2016年 - VECサロン

村上 正志

VEC事務局長 / 株式会社ICS研究所 村上 正志

VEC(Virtual Engineering Community)事務局長

  • 1979~1990年まで、日本ベーレーのシステムエンジニアとして電力会社の火力発電プラント監視制御装置などのシステム設計及び高速故障診断装置やDirect Digital Controllerの製品開発に携わる。
    *関わった火力発電所は、北海道電力(苫東厚真、伊達)、東北電力(新仙台、仙台、東新潟)、東京電力(広野、姉ヶ崎、五井、袖ヶ浦、東扇島)、北陸電力(富山新港)、中部電力(渥美、西名古屋、知多、知多第二)、関西電力(尼崎、御坊、海南、高砂)、中国電力(新小野田、下関、岩国)、四国電力(阿南)、九州電力(港、新小倉、川内)、Jパワー(磯子、松島、高砂)、日本海LNG など
  • 1990年、画像処理VMEボードメーカーに移籍し、大蔵省印刷局の検査装置や大型印刷機械などのシステム技術コンサルティングに従事。

* [問題]: 上の読解文によると、村上正志は1990年にどのような会社へ移籍しましたか。

* [提供データ]:
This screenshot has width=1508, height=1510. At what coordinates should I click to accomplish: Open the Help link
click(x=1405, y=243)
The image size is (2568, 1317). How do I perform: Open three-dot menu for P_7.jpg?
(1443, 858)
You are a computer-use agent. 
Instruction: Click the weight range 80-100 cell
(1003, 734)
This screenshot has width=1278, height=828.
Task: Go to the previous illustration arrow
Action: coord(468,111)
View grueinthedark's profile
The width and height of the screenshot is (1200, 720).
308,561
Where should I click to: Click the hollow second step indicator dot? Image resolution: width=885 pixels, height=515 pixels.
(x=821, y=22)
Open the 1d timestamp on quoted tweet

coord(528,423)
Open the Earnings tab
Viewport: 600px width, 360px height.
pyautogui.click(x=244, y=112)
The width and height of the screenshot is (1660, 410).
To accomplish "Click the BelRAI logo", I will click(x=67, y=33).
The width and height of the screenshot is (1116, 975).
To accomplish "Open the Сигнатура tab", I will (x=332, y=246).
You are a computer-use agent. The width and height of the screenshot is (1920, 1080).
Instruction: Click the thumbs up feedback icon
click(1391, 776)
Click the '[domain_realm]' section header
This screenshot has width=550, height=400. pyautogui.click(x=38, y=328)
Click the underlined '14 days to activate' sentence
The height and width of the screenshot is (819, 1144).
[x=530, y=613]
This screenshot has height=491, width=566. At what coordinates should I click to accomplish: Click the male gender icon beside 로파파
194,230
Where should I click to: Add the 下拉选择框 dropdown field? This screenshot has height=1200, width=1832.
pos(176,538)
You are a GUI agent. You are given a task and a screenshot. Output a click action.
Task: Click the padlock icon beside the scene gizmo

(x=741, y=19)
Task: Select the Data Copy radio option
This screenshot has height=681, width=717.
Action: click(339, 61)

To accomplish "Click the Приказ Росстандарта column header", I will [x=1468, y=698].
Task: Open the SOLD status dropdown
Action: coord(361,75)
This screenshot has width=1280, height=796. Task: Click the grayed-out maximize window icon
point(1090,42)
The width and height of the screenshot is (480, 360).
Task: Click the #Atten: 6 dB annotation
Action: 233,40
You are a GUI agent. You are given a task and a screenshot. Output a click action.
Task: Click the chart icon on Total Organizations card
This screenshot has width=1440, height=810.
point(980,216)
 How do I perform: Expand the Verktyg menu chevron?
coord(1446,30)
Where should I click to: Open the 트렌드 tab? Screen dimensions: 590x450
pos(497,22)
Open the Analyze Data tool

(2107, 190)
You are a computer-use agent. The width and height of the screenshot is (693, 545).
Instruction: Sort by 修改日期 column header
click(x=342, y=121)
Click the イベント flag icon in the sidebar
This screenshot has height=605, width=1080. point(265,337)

* [完全な解答]: 画像処理VMEボードメーカーに移籍しました。